Pienso en dos hombres de diálogo y religión, queridos amigos nuestros, dos obispos cristianos sirios, Mar Gregorios Ibrahim y Paul Yazigi, y en Paolo Dall’Oglio, secuestrados desde hace más de un año en Siria, y de los que no hay noticias. Quiero saludar en este momento al patriarca Efrén de la Iglesia siria, la Iglesia de Mar Gregorios, un pueblo creyente pobre e indefenso que ha conservado su paz sin armas durante generaciones.

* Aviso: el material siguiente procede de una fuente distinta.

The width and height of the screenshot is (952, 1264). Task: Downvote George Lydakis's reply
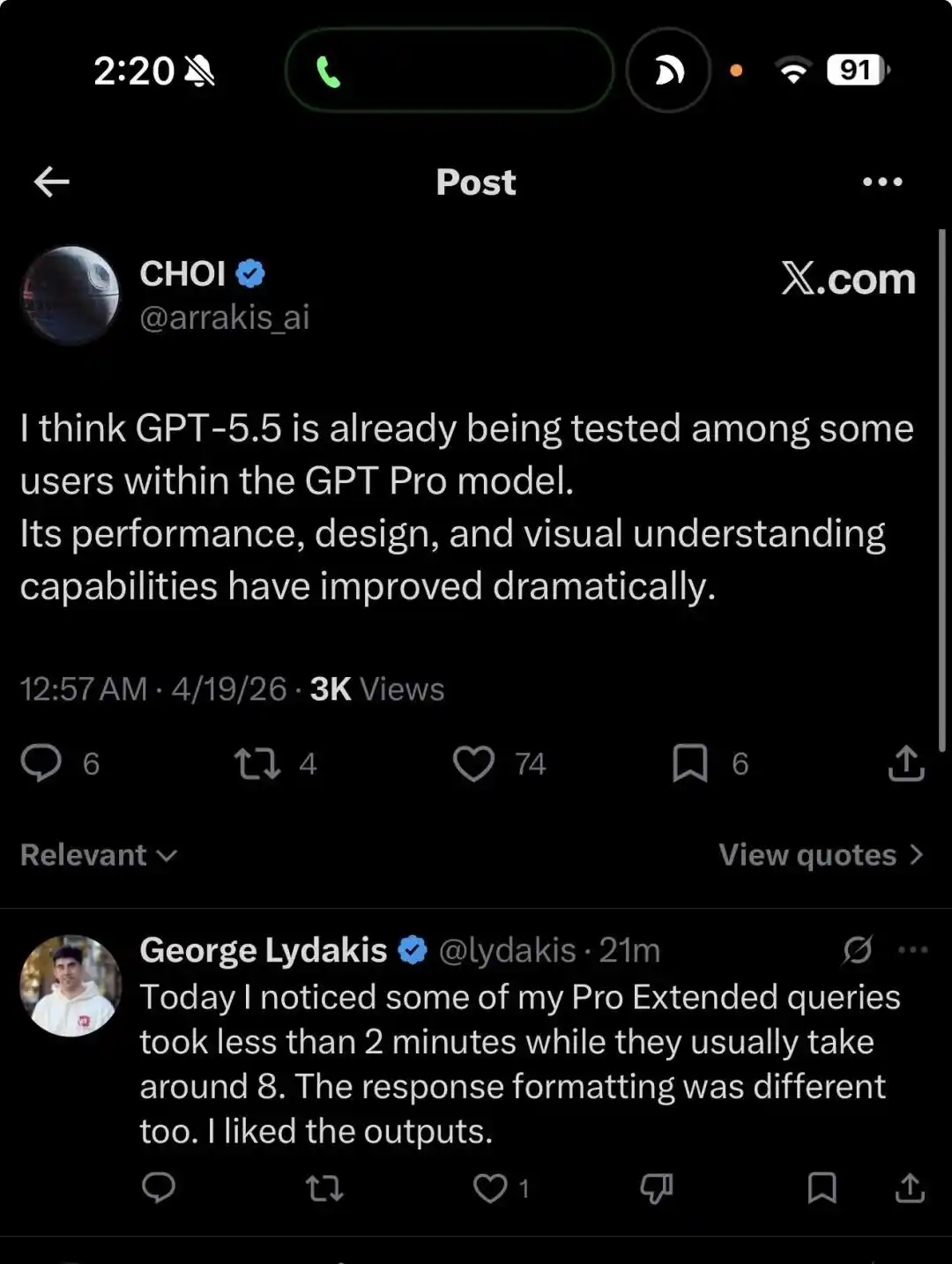click(x=656, y=1188)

Las religiones a veces se ven atraídas por el culto de la violencia, que es capaz de invocar un fanatismo inhumano y simplificador. Las religiones no solo deben resistir, sino que deben volver nuevamente a su profunda fuerza de paz. Eso sucede en el encuentro y cuando se cultiva con generosidad la dimensión espiritual de la amistad. La fuerza de este camino en el espíritu de Asís es confirmar que no existe la guerra y la violencia en el nombre de Dios: lo decimos dentro de las propias tradiciones religiosas, afirmando que la violencia en el nombre de Dios es una blasfemia. Todas las tradiciones religiosas hablan de un Dios paciente, misericordioso, lento a la ira, compasivo… Así lo afirman la judía, la cristiana y la musulmana. En este tiempo difícil, los hombres y las mujeres de religión deben encontrar la audacia de recordar que la paz es el nombre de Dios. Reunirnos, en este aniversario de la Primera Guerra Mundial, ante el escenario de conflictos de nuestro tiempo, nos da la fuerza para afirmar que la paz es el futuro.

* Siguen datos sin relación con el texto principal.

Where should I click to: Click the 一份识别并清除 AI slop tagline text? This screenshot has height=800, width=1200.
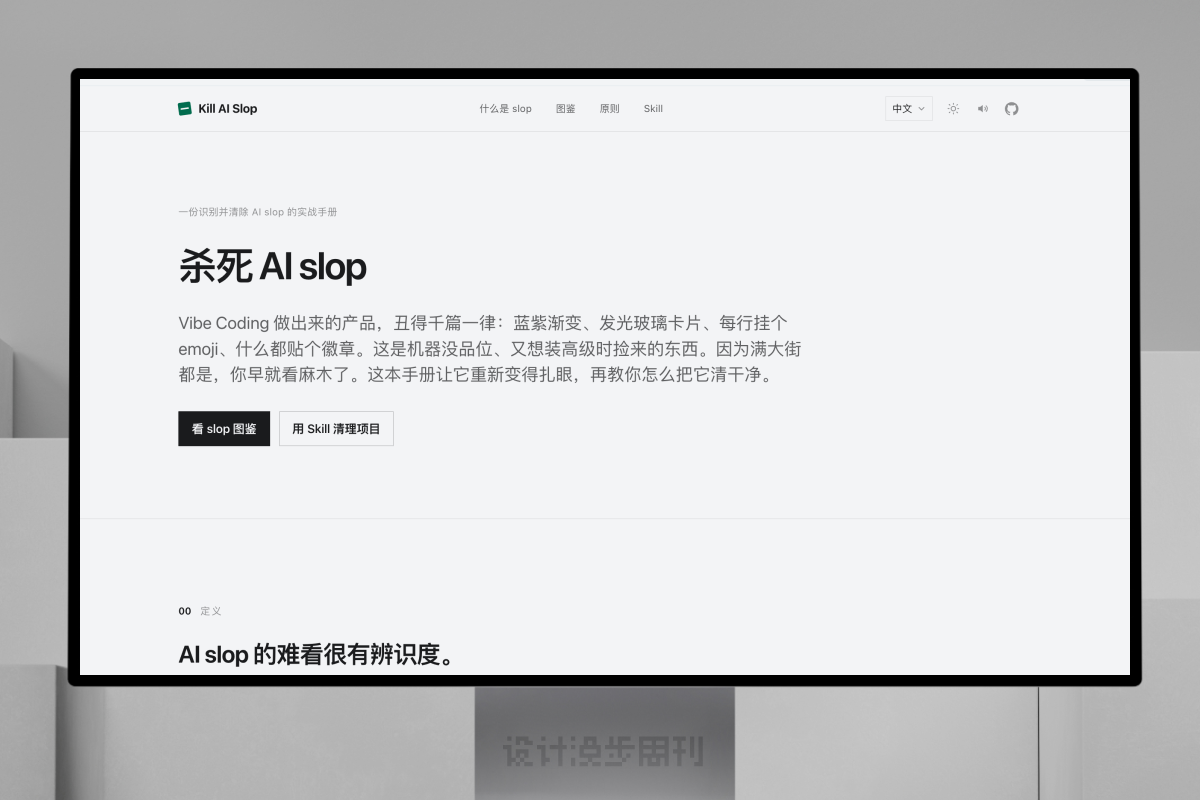[258, 212]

Eso significa buscar la paz como futuro de nuestros países, de las situaciones de conflicto, de las realidades de tensión. Cada creyente, cada líder religioso, más allá incluso de los límites de su comunidad, está llamado a ser un hombre de paz. Eso comporta que crezca la pasión por la paz, como una fuerza capaz de producir nuevas ideas, de devolver la vida a los lugares de encuentro, de rebelarse al destino de guerra.

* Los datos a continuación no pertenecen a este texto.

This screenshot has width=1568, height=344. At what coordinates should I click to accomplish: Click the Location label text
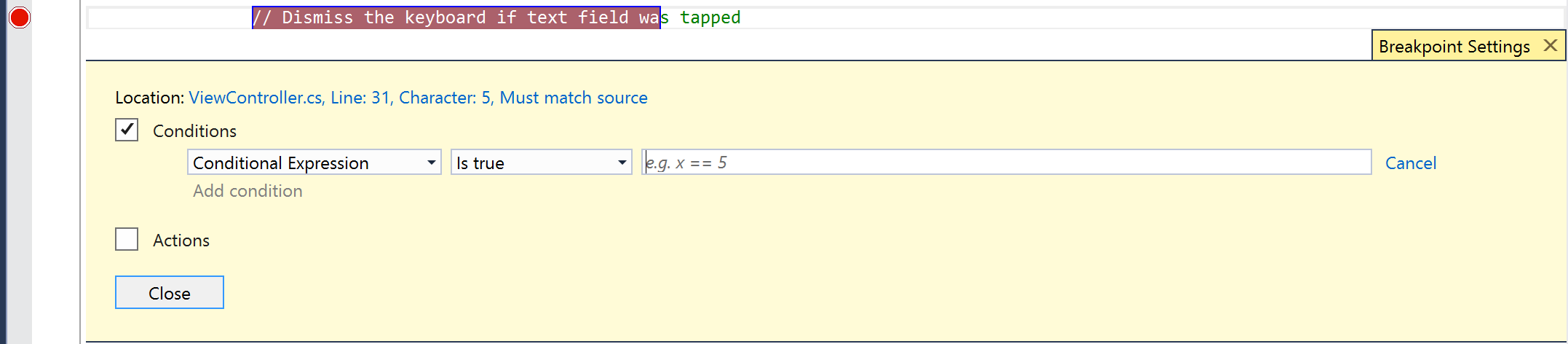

Juan Pablo II nos escribió hace algunos años: “la oración hecha uno junto al otro, no elimina las diferencias, sino que manifiesta el vínculo profundo que nos convierte a todos en humildes buscadores de aquella paz que solo Dios puede dar”. Es lo que hacemos nosotros estos días, sobre todo el último día. Las religiones –añadía el Papa– “hoy más que ayer, deben comprender su responsabilidad histórica de trabajar por la unidad de la familia humana».
Amigos, han pasado casi treinta años desde aquel 1986, cuando empezamos nuestro camino. Algunos de nosotros, naturalmente, hemos envejecido, pero no ha disminuido –más bien al contrario, ha aumentado– nuestra convicción de que la guerra es una gran necedad y de que el diálogo es la medicina de los conflictos. Con más fuerza que ayer, estamos convencidos de que la paz es un gran ideal, que puede inspirar políticas y vidas personales. La paz es un ideal pisoteado en demasiadas zonas del mundo: ¡debe resucitar! La paz es el gran ideal para sociedades vacías y sin ideales.